Headline: Court upholds that exclusive-dealing sales requiring retailers to sell only one brand of sewing patterns violate the Clayton Act, blocking sellers from using such contracts to control local pattern markets.
Holding:
- Blocks contracts that force retailers to sell only one pattern brand when they likely reduce market competition.
- Affirms that such agreements are sales covered by section three of the Clayton Act.

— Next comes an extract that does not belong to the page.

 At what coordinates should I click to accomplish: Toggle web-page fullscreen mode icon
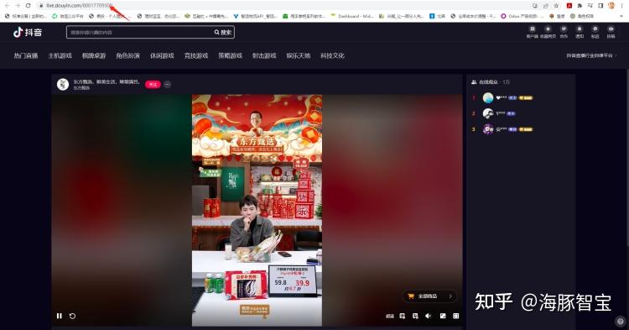tap(443, 316)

- Helps protect small communities from single-brand monopolies in pattern retailing.
Summary
Background
A New York company that made and distributed women’s and children’s sewing patterns licensed a Boston dry-goods retailer to sell those “Standard Patterns” under a written two-year agreement that renewed automatically. The retailer bought patterns at a discount, agreed to keep a minimum stock and to return patterns under set terms, and promised not to sell any other brand of patterns on its premises. The dispute began when the retailer stopped selling the company’s patterns and began selling a rival maker’s patterns.
Reasoning
The Court addressed whether the agreement was a sale covered by section three of the Clayton Act and whether the promise not to sell competitors’ patterns unlawfully reduced competition. The Court concluded the contract was in fact a sale, not merely an agency, because title and control passed to the buyer and the contract required purchases and repurchases. Reading the Clayton Act’s language in context, the Court held that agreements barring purchasers from dealing in competitors’ goods are forbidden when, under the circumstances, they probably substantially lessen competition or tend to create a monopoly. Given the seller’s large share of pattern agencies nationally (about two-fifths of 52,000 agencies), the Court agreed the restriction could create local monopolies and affirmed the lower courts’ judgments.
Real world impact
The decision prevents manufacturers from using sale contracts to lock retailers into single-brand sales when that practice is likely to reduce competition, particularly in many small communities. The Court also rejected a mootness argument and allowed assessment of damages where they could be determined.